Exercise prompt
Apart from the pictures, everything in the lines below must be printed exactly.

Data for processing
****

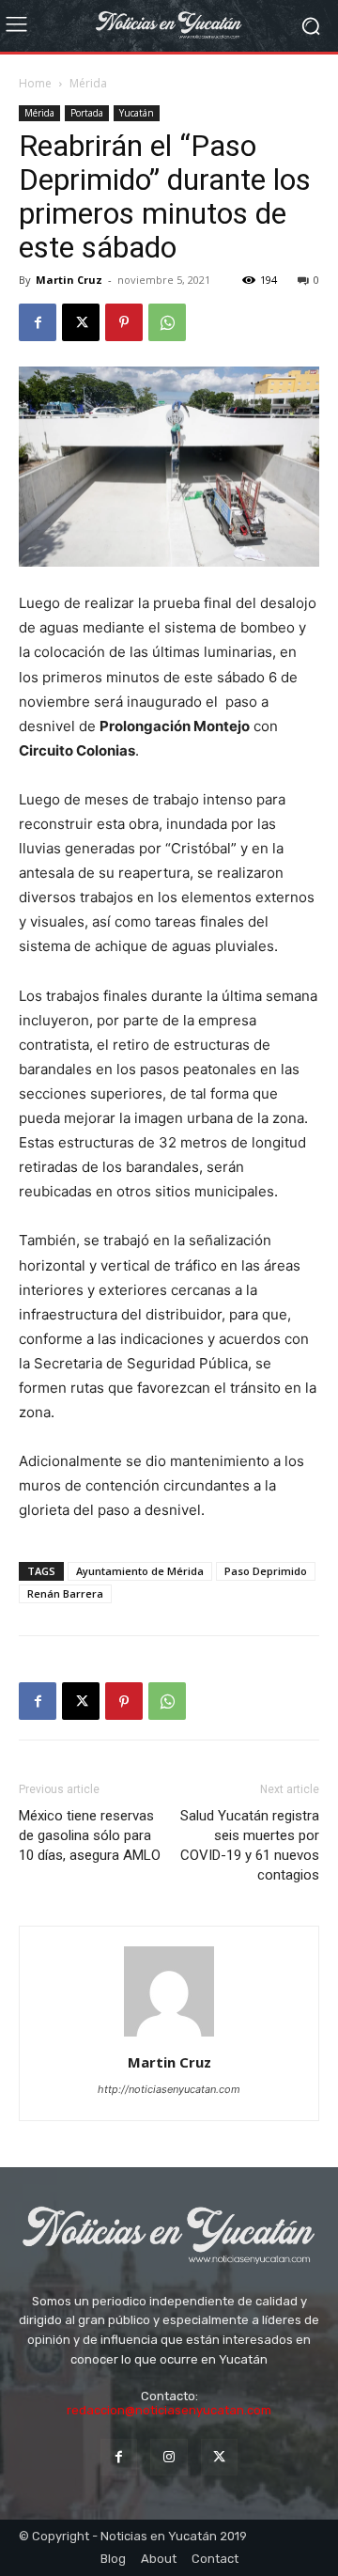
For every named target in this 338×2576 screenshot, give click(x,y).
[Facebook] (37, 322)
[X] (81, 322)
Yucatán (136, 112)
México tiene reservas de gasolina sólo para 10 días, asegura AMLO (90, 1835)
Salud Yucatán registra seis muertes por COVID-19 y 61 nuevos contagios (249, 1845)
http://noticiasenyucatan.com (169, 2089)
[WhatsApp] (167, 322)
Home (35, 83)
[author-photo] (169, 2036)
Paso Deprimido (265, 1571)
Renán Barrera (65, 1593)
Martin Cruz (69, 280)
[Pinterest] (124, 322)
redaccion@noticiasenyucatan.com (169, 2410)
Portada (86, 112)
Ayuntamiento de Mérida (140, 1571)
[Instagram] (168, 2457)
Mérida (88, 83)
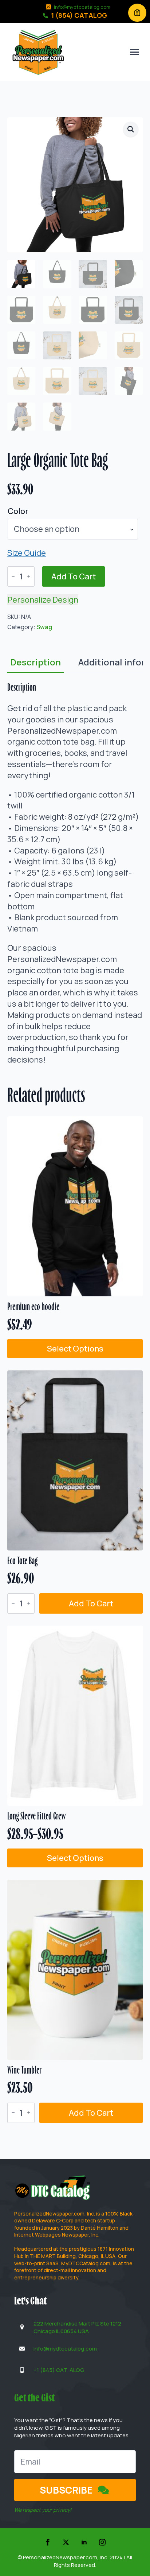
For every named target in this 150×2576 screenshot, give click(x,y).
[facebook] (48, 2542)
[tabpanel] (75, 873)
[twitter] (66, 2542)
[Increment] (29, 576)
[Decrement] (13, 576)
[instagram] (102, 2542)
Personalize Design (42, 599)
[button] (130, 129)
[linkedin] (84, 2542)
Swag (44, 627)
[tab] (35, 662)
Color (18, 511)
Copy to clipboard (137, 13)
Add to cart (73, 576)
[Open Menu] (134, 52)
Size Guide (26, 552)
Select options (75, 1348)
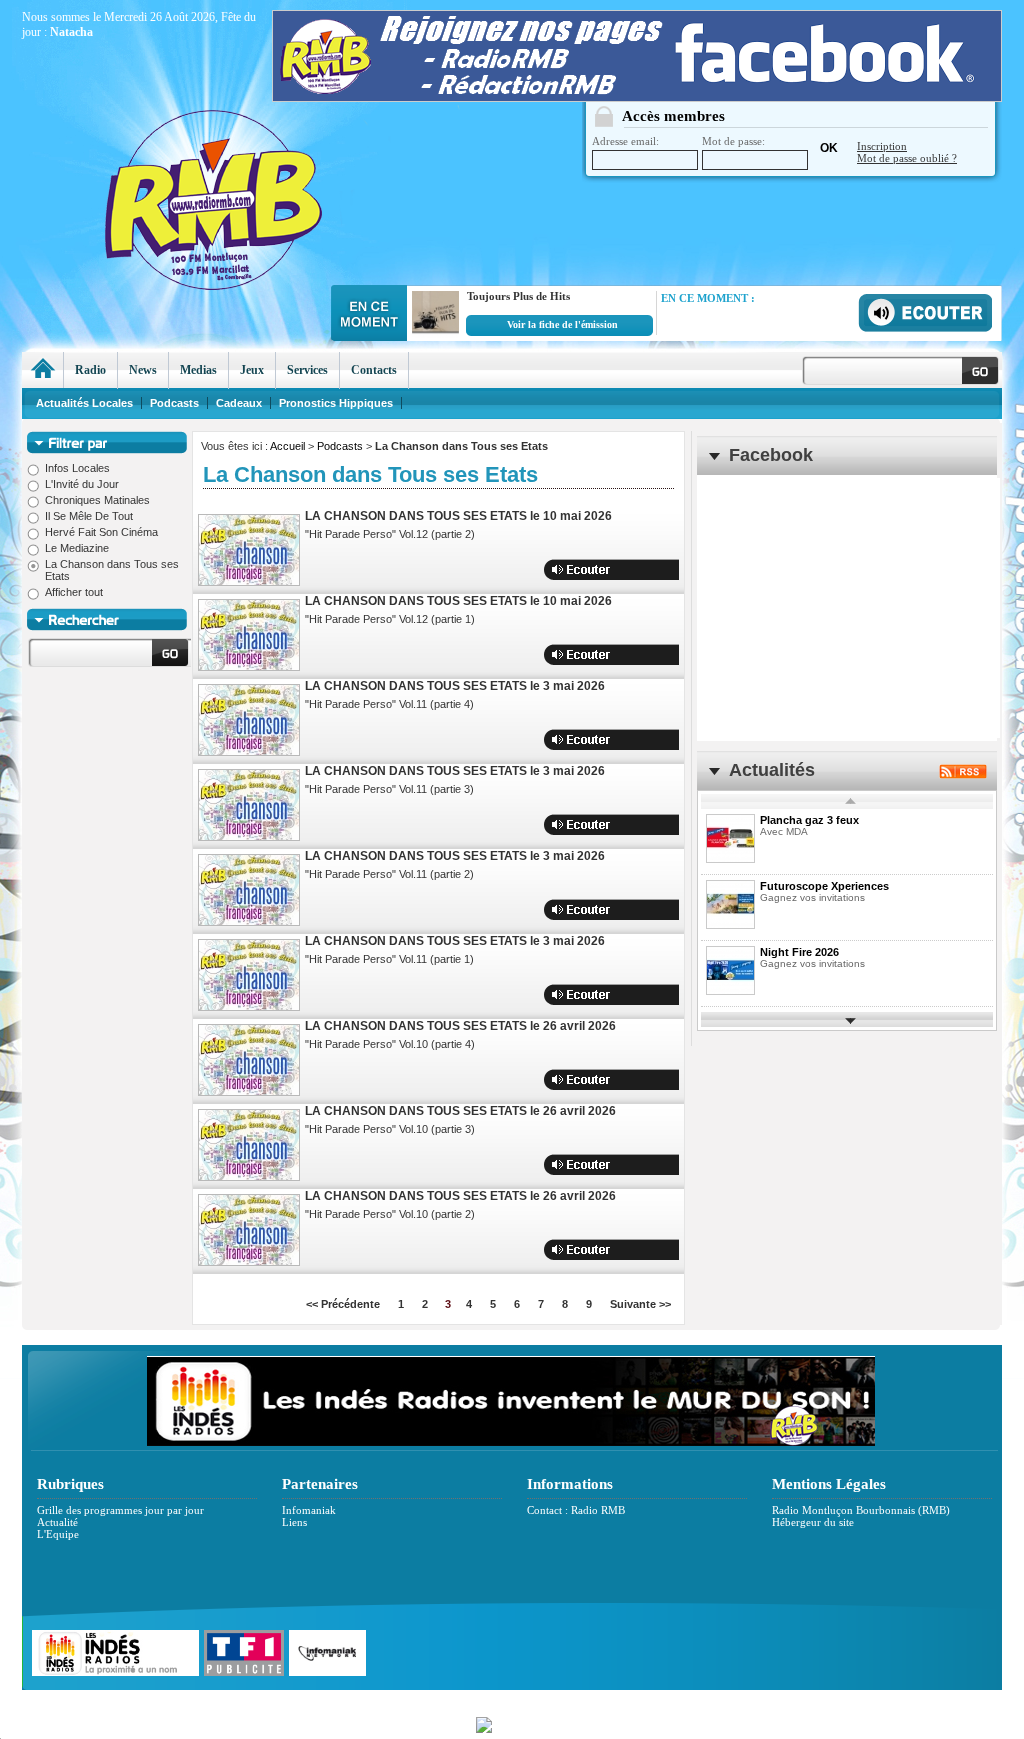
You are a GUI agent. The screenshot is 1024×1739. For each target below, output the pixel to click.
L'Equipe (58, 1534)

****

Your solution
For every named target in this 338×2576 screenshot, give click(x,y).
[Facebook] (37, 322)
[X] (81, 322)
Yucatán (136, 112)
México tiene reservas de gasolina sólo para 10 días, asegura AMLO (90, 1835)
Salud Yucatán registra seis muertes por COVID-19 y 61 nuevos contagios (249, 1845)
http://noticiasenyucatan.com (169, 2089)
[WhatsApp] (167, 322)
Home (35, 83)
[author-photo] (169, 2036)
Paso Deprimido (265, 1571)
Renán Barrera (65, 1593)
Martin Cruz (69, 280)
[Pinterest] (124, 322)
redaccion@noticiasenyucatan.com (169, 2410)
Portada (86, 112)
Ayuntamiento de Mérida (140, 1571)
[Instagram] (168, 2457)
Mérida (88, 83)
For every named target in this 150×2576 screenshot, give click(x,y).
[facebook] (48, 2542)
[tabpanel] (75, 873)
[twitter] (66, 2542)
[Increment] (29, 576)
[Decrement] (13, 576)
[instagram] (102, 2542)
Personalize Design (42, 599)
[button] (130, 129)
[linkedin] (84, 2542)
Swag (44, 627)
[tab] (35, 662)
Color (18, 511)
Copy to clipboard (137, 13)
Add to cart (73, 576)
[Open Menu] (134, 52)
Size Guide (26, 552)
Select options (75, 1348)
You are a GUI agent. The screenshot is 1024×1739. For each target below, output the pixel to click.
L'Equipe (58, 1534)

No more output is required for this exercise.